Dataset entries
== == ==
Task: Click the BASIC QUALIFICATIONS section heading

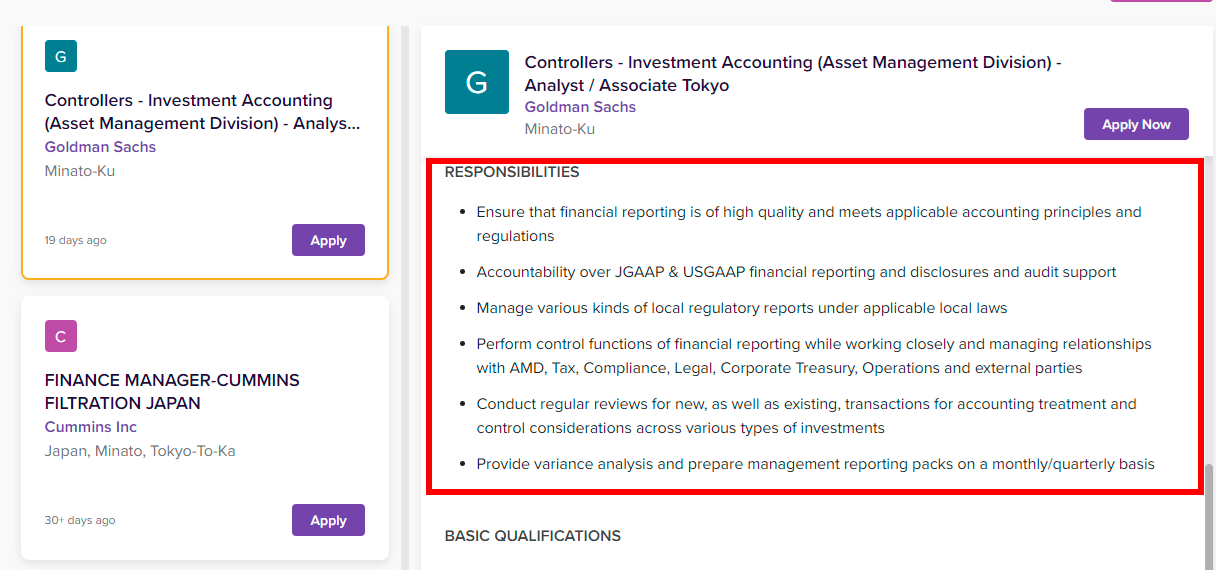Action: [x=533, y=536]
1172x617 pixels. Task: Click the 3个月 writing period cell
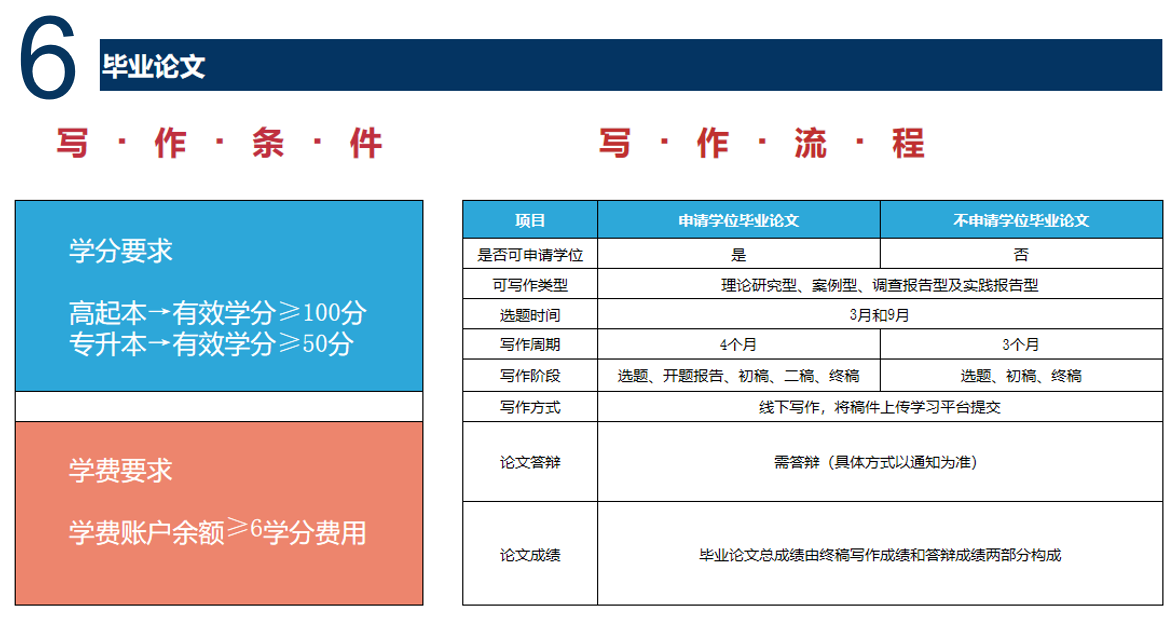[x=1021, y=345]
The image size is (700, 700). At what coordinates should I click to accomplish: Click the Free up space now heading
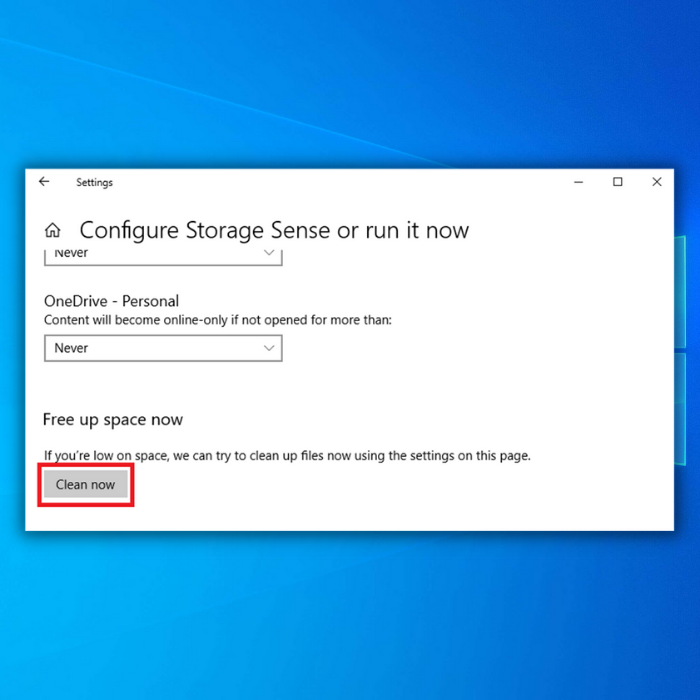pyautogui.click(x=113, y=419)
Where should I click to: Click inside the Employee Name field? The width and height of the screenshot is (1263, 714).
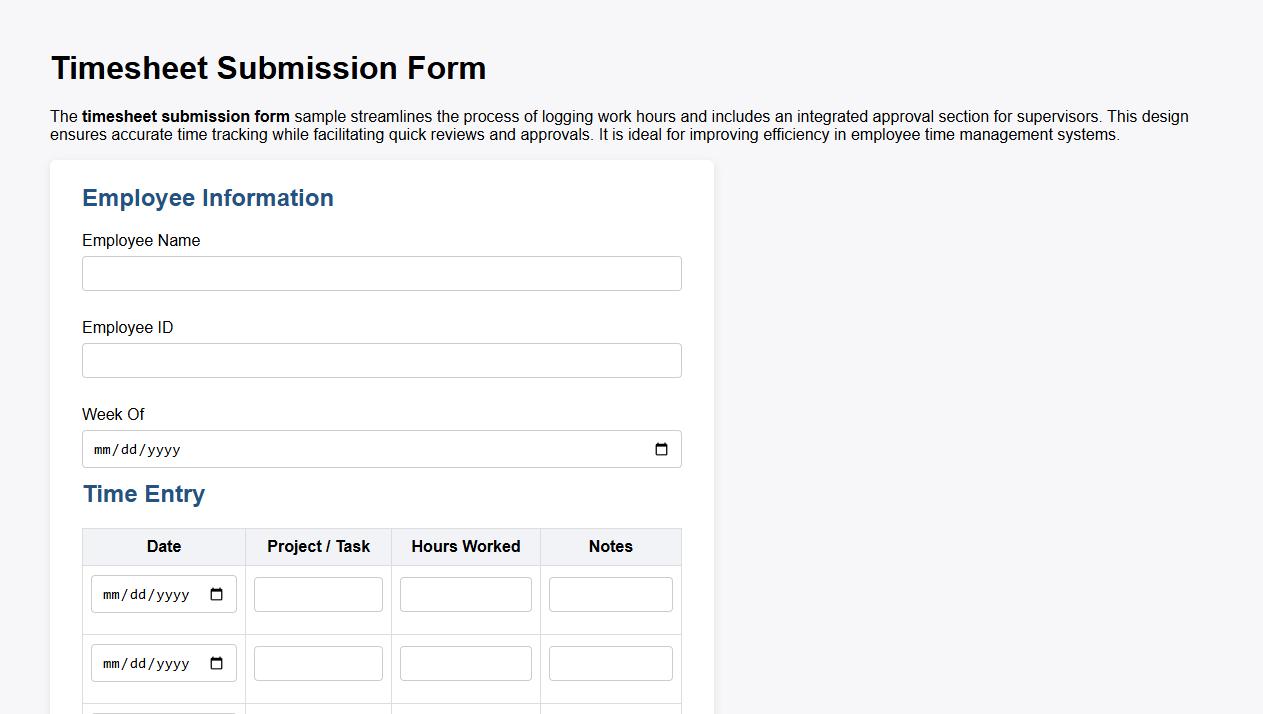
== == ==
## WHAT IS BEING ASKED
If pictures are present, they are dropped, and the entries above are written out word for word.

## EXERCISE ANSWER
Task: Click the BASIC QUALIFICATIONS section heading

Action: [x=533, y=536]
1172x617 pixels. Task: Click the 3个月 writing period cell
[x=1021, y=345]
The image size is (700, 700). At what coordinates should I click to accomplish: Click the Free up space now heading
pyautogui.click(x=113, y=419)
Where should I click to: Click inside the Employee Name field? The width and height of the screenshot is (1263, 714).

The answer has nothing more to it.